(Extracted records)
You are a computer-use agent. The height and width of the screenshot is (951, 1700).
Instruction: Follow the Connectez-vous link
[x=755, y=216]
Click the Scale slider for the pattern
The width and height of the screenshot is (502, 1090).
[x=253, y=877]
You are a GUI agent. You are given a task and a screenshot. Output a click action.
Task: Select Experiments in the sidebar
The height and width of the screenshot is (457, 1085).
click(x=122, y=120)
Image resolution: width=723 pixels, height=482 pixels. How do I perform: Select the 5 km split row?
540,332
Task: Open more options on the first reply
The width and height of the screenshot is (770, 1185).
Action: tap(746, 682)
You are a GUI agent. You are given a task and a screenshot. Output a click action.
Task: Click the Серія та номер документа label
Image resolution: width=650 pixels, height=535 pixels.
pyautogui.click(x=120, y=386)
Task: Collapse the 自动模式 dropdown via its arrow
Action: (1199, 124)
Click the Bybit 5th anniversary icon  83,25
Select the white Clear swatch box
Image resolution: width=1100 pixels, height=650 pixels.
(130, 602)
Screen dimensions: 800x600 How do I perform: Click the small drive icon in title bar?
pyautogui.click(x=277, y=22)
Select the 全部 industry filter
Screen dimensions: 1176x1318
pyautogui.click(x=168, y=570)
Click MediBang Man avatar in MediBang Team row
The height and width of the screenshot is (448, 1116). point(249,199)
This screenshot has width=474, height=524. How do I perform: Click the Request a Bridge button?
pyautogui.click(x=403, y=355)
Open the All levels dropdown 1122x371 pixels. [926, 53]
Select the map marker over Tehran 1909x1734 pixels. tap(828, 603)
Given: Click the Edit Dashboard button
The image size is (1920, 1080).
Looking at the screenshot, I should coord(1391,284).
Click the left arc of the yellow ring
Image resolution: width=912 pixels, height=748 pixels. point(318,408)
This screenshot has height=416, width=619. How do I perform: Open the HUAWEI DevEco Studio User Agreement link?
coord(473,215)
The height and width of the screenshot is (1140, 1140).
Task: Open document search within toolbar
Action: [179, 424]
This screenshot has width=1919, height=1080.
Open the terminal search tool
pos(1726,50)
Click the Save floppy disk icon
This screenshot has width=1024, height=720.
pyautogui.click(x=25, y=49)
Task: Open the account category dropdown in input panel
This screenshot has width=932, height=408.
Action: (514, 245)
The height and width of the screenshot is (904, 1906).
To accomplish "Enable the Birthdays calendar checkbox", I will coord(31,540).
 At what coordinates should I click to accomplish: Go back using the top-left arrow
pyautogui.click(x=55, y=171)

▸ **Problem statement**: Output these and nothing else: the lines from the one holding "Click the left arc of the yellow ring" through the final line of the entries above, exactly as they appear.

▸ **Solution to this task**:
Click the left arc of the yellow ring
Image resolution: width=912 pixels, height=748 pixels. point(318,408)
This screenshot has height=416, width=619. How do I perform: Open the HUAWEI DevEco Studio User Agreement link?
coord(473,215)
The height and width of the screenshot is (1140, 1140).
Task: Open document search within toolbar
Action: [179, 424]
This screenshot has width=1919, height=1080.
Open the terminal search tool
pos(1726,50)
Click the Save floppy disk icon
This screenshot has width=1024, height=720.
pyautogui.click(x=25, y=49)
Task: Open the account category dropdown in input panel
This screenshot has width=932, height=408.
Action: (514, 245)
The height and width of the screenshot is (904, 1906).
To accomplish "Enable the Birthdays calendar checkbox", I will coord(31,540).
 At what coordinates should I click to accomplish: Go back using the top-left arrow
pyautogui.click(x=55, y=171)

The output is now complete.